DONNA SUMMER - “I Feel Love”

(#409, 23rd July 1977)

One of the remarkable things about “I Feel Love” is that it still sounds futuristic now. Not because the effects and techniques it uses remain way ahead of what pop’s capable of, but because it helped fix the idea of what “the future” would sound like: its specific mix of voice and electronics evoking gleaming hedonism, endless clockwork pleasure. “I Feel Love”, like robots and spaceships on sci-fi magazine covers, represents a fixed future we can’t ever quite get past.
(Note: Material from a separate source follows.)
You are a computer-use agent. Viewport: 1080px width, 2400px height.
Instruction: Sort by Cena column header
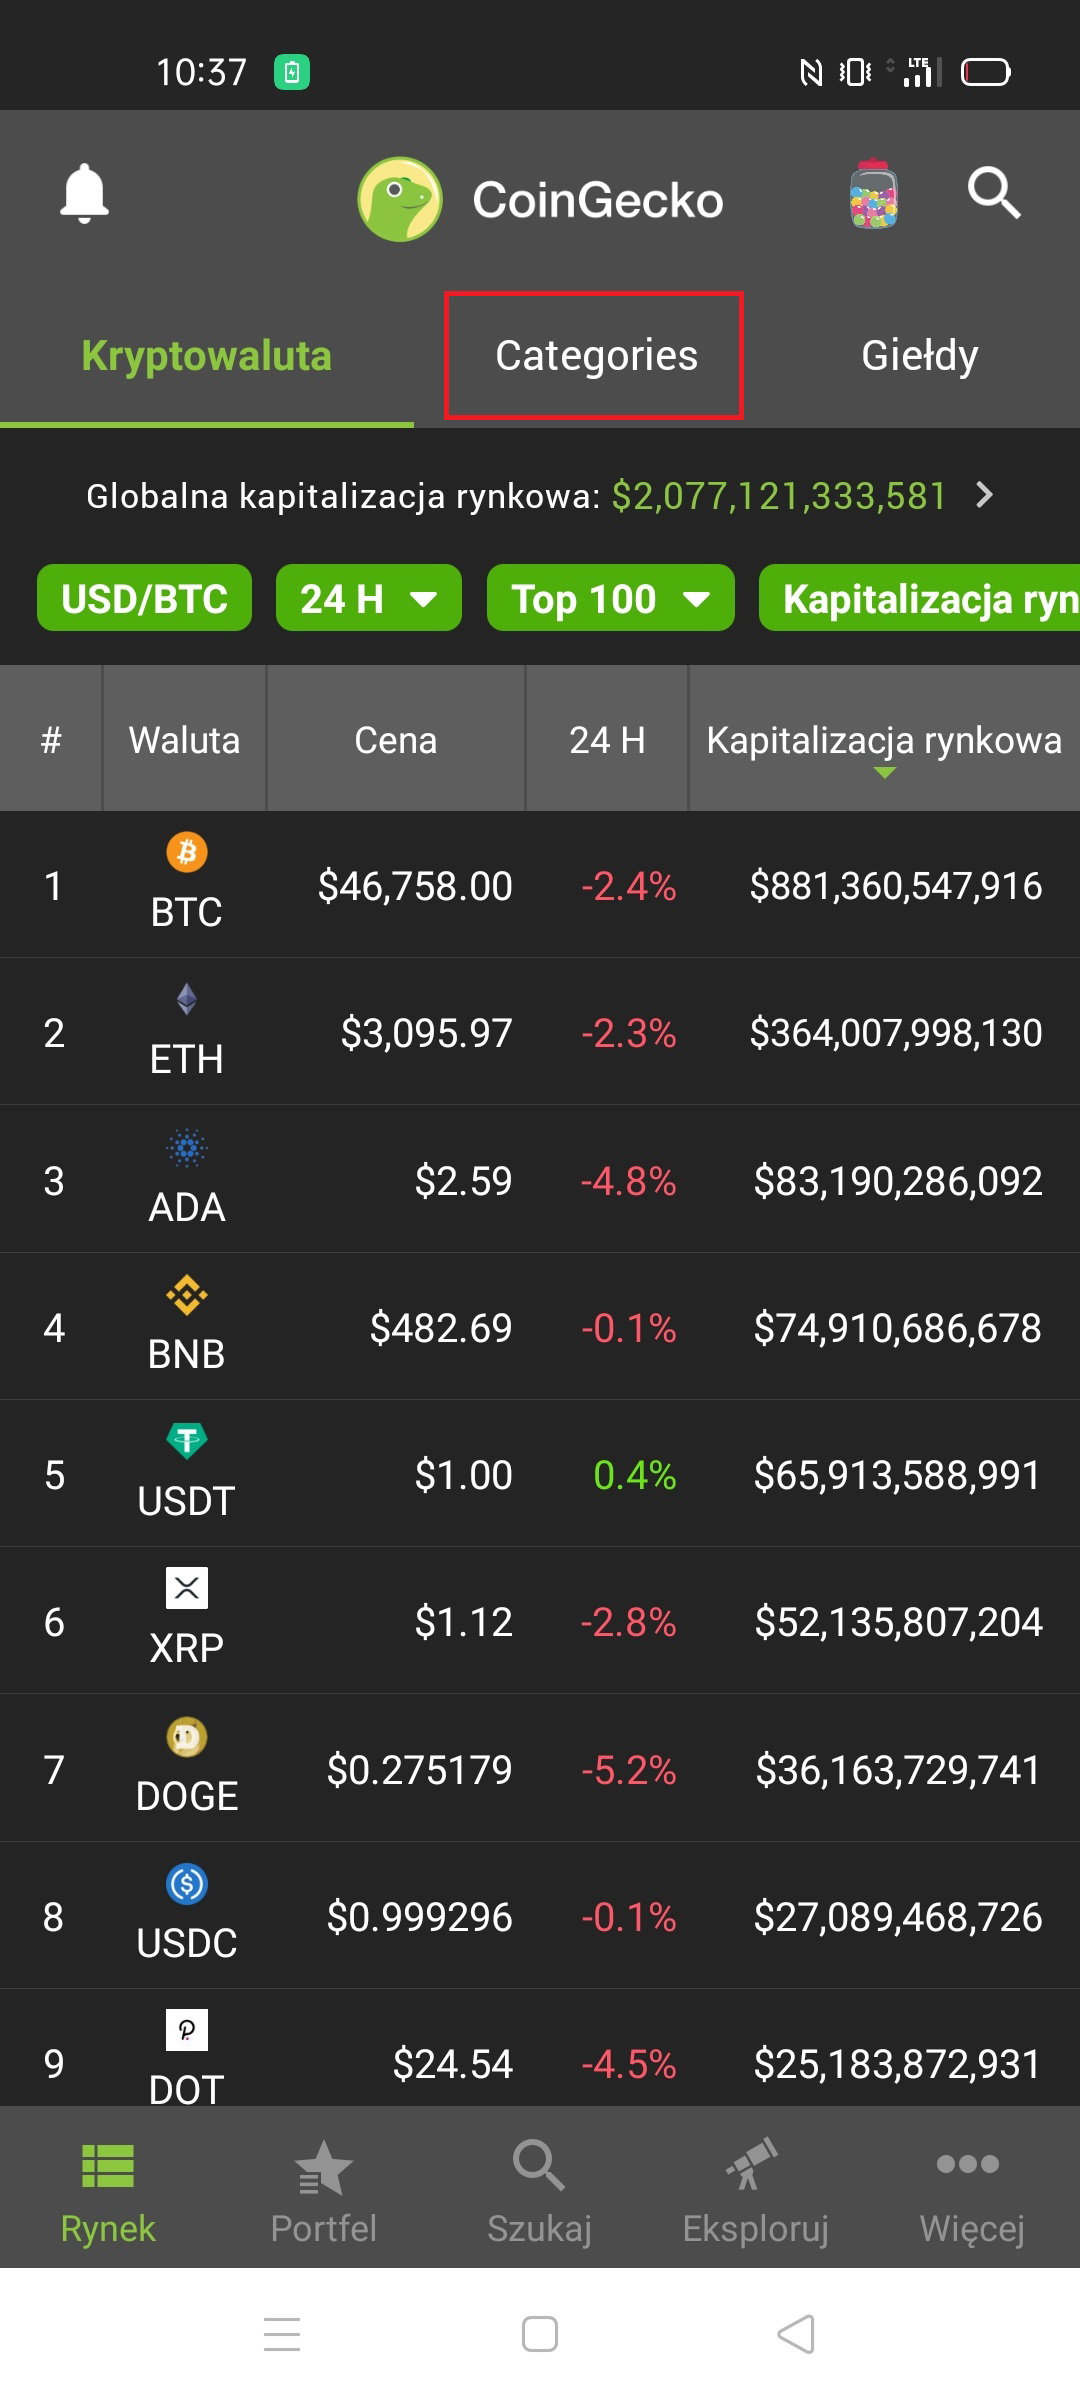[396, 740]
But at the same time “I Feel Love” is a thing very much of 1977 - its sounds and beats somehow antique, with the way its internal rhythms often seem to shift out of phase giving the track its mechanical feel. It’s the pop equivalent of Voyager (which launched within weeks of “I Feel Love”’s release) - the furthest out we’ve ever gone, but powered by primitive late-70s kit.

Back on Earth “I Feel Love” has been refitted and retooled countless times - if not a remix then another track borrowing its pulsing bassline chassis. That’s testament to its success as a pop song as well as a machine age wonder: for all that Moroder’s innovative arrangement suits the tune’s spacey bliss and transforms Summer’s coo into something entranced, “I Feel Love” is still catchy enough to have worked as a much more trad disco or glam-pop record.
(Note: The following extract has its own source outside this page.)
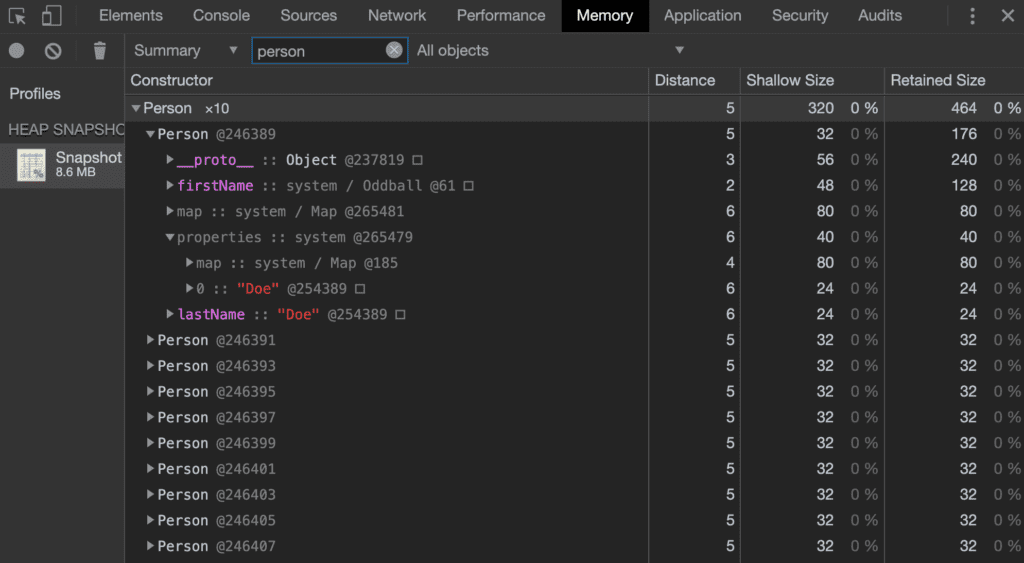Click the record heap profile button
Viewport: 1024px width, 563px height.
[17, 51]
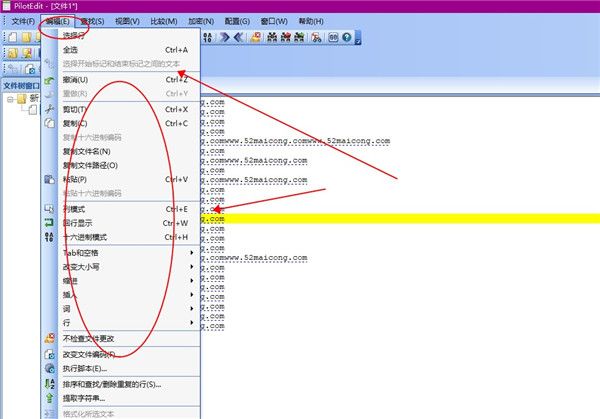Click the Cut scissors icon in the menu

(49, 109)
The arrangement is what shifts it from good to legendary, though, from the first interlock of bassline and synthesised pulsebeat. It’s Ptolemaic pop, the play of cycles and epicycles: Moroder setting up minutely intersecting circling rhythms and watching as they interact in a music of the spheres that hasn’t stopped turning yet. 9

Written by Tom on Sunday, June 29th, 2008 | 1,441 views |

Responses

  1. SteveM on July 3rd, 2008

    I guess D***** H**** doesn’t count eh.

    Re the Patrick Cowley mix, not sure I’ve heard this but someone on ILM mentioned it as being one of the earliest examples of featuring extended 4 bar snare rolls or at least an equivalent of this as breakdown and/or build up. This was from a thread I started looking for the earliest examples of this technique (specifically extended snare rolls as in a snare per 16th note) and I wasn’t aware of anything like that pre ‘92 Harthouse trance monsters like Hardfloor’s ‘Acperience’ and a couple of poppier hits from around the same time.
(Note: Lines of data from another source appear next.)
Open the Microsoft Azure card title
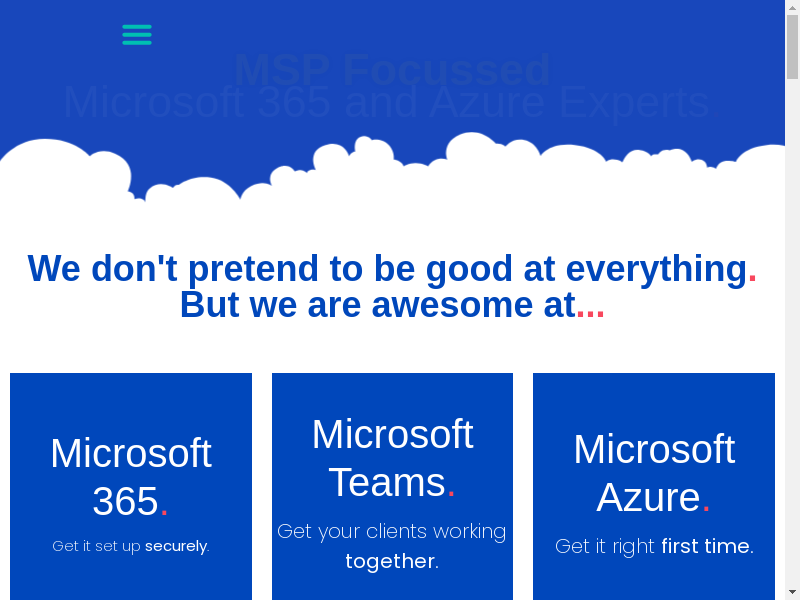This screenshot has width=800, height=600. coord(654,473)
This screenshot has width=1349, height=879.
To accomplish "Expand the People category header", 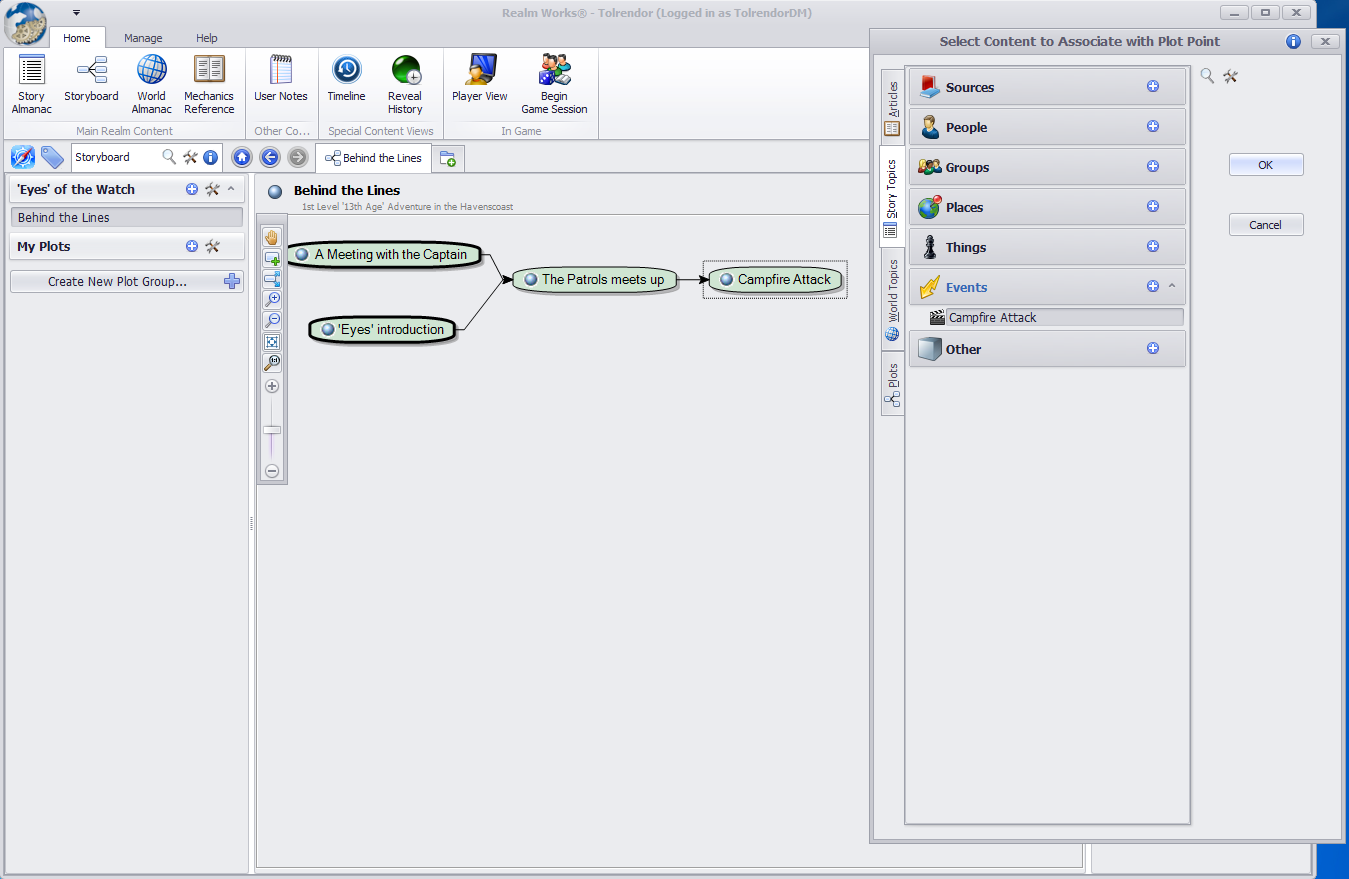I will tap(1046, 127).
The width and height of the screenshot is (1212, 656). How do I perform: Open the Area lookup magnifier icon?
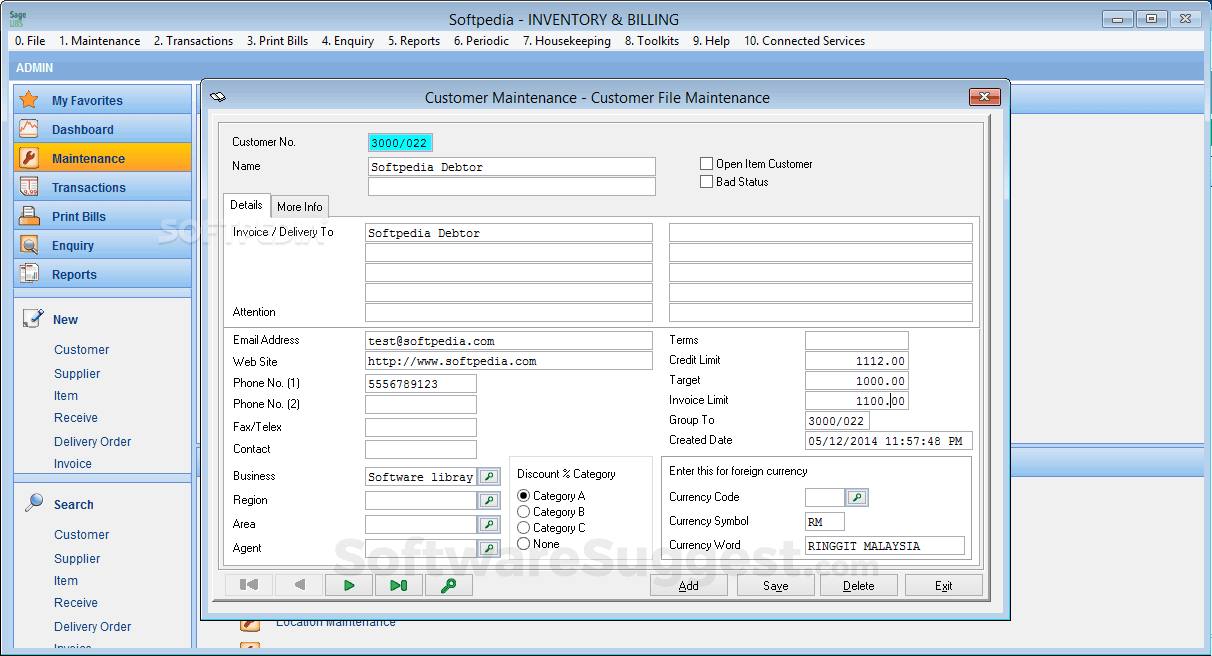pos(489,524)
  2. rosie on July 3rd, 2008

    Tom, just as my attitude to “punk” depends very much on how you define “punk” (whatever it is coming up in late ‘78, I think you’ll find my take is very different indeed from my take on GSTQ.) But then life is full of surprises, more than a few of which have come my way via Popular. One that came my way (from elsewhere) quite recently that caused my eyebrows to rise was that some early recordings by the Sex Pistols were produced by one Chris Spedding, a jobbing guitarist who had a mid-seventies mainstream hit of his own in the mid-70s. That in itself came as a surprise to me at the time since I knew Chris Spedding through his work with Nucleus (a kind of British Weather Report, m’lud), and before that with underground, art-rock. distinctly non-populist band the Battered Ornaments. That seems to me to be quite a journey but maybe a circular one because there’s not a lot of clear water between the Battered Ornaments and a lot of what was getting tagged “punk” by about 1978. As I’ve said many times, there’s nothing new under the sun.

    Anyway, I digress. Herbie Hancock is apparently a big influence on the hip-hop scene and I adore Herbie Hancock. I’m listening to his Watermelon Man even as I write. It doesn’t distress me that Herbie Hancock never (to my knowledge) ever had a pop hit, though.

  3. FT's Tom on July 3rd, 2008

    He did though! “Rockit”, in the early 80s, a classic bit of skinny-tie electro.

  4. DJ Punctum on July 3rd, 2008

    Also “I Thought It Was You,” a top 20 hit in 1978 (Charles Fox commented on it on that week’s edition of Jazz Today) and “You Bet Your Love” which likewise went top 20 in early 1979.

    Chris Spedding, the missing link between Mike Westbrook, Eno, the Wombles, Mickie Most, Carla Bley and the Pistols. What a man.

  5. SteveM on July 3rd, 2008

    I heard a bit of Summer’s new album yesterday via iTunes. Hmm. It’s over 20 years since she last released a single I really liked and that was ‘Dinner With Gershwin’. The SAW stuff doesn’t do much for me although ‘This Time I Know It’s For Real’ might be one of their better productions from that time.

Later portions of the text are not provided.